بِسْــــــــــــــــــــــمِ اللّهِ الرَّحْمَنِ الرَّحِيْم
اَلسَّــلاَمُ عَـلَـيْـكُمْ وَرَحْـمَـةُ اللَّهِ وَبَـرَكَاتُـهُ

Skalainfo| Seseorang tidak akan masuk surga, jika tidak beriman. Salah satunya tanda keimanan itu adalah mencintai orang lain (saudara muslim). Terus, bagaimana cara mencintai itu ?

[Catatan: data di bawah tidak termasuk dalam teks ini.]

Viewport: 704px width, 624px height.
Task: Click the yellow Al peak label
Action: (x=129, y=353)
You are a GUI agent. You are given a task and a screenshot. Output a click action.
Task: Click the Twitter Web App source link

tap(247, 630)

Tentu, banyak cara, yaitu banyak melakukan perbuatan kebaikan kepada orang lain. Rasulullah memberi petunjuk, bagaimana cara sesama saudara muslim saling mencintai dengan suatu perbuatan, yaitu dengan menebar salam sesamanya, sebagaimana dari ‘Abu Hurairah Ra’, berkata : “Rasulullah SAW. bersabda, “Demi Zat yang jiwaku berada dalam genggaman-Nya, kalian tidak akan dapat masuk surga sebelum kalian saling mencintai. Maukah kalian saya tunjukkan suatu perbuatan yang apabila kalian melakukannya, maka kalian akan saling mencintai!!! Sebarkan salam di antara kalian.” (HR. Muslim).

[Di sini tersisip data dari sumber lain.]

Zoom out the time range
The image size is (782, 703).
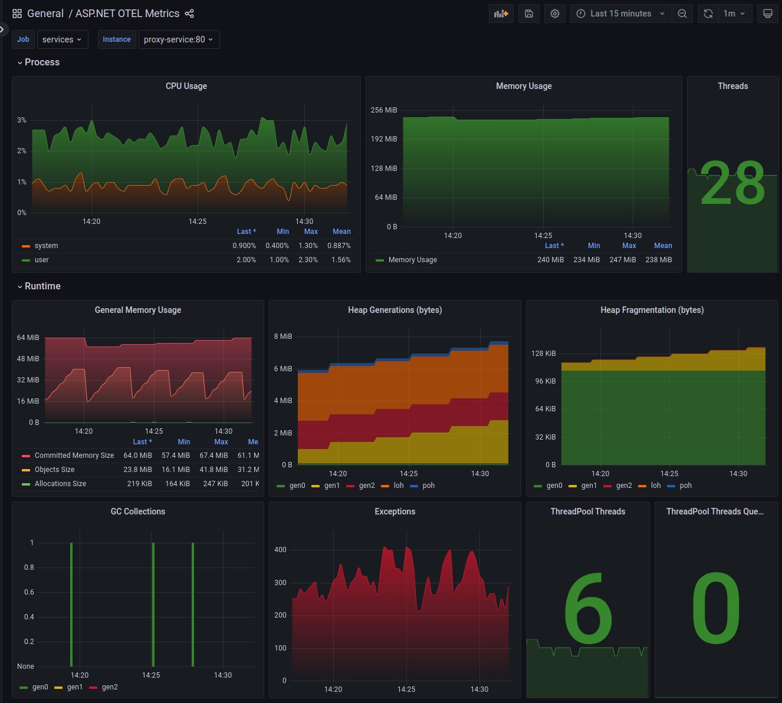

Apakah benar salam bisa menyebabkan orang saling mencintai?. Benar demikian, tentu ketetapan Allah akan di ikuti dengan tuntunan-Nya. Lahiriahnya, bahwa dengan ucapan salam, berarti,-orang yang mengucapkan (memberi) salam pertama kali adalah orang yang merendahkan hatinya (tidak sombong).

Bukankah orang yang rendah hati mendapatkan kemuliaan dari orang-orang sekitarnya ? Dan’ orang yang diberi ucapan salam, akan merasa tersanjung (dihormati dan dihargai), dan membalas dengan ucapan salam pula. Bukankah orang yang tersanjung merasa senang?.

Bertemunya, orang yang rendah hati (menebar salam pertama) dengan orang yang tersanjung (membalas menebar salam pula) akan melahirkan kedekatan di antara mereka, apalagi dalam waktu tertentu (lama). Kedekatan, akan membawa mereka saling melakukan kebaikan di antara mereka, apalagi dalam suka dan duka. Dan, akhirnya mereka saling mencintai sesamanya (saudara muslim).

“MARILAH SELALU MENEBAR SALAM SESAMA SAUDARA MUSLIM”!

Demikian “Taslim” yang dapat kami sampaikan, mudah-mudahan bermanfaat, Amiin. ☘ Wassalam. (Red/Lembaga Surau Indonesia).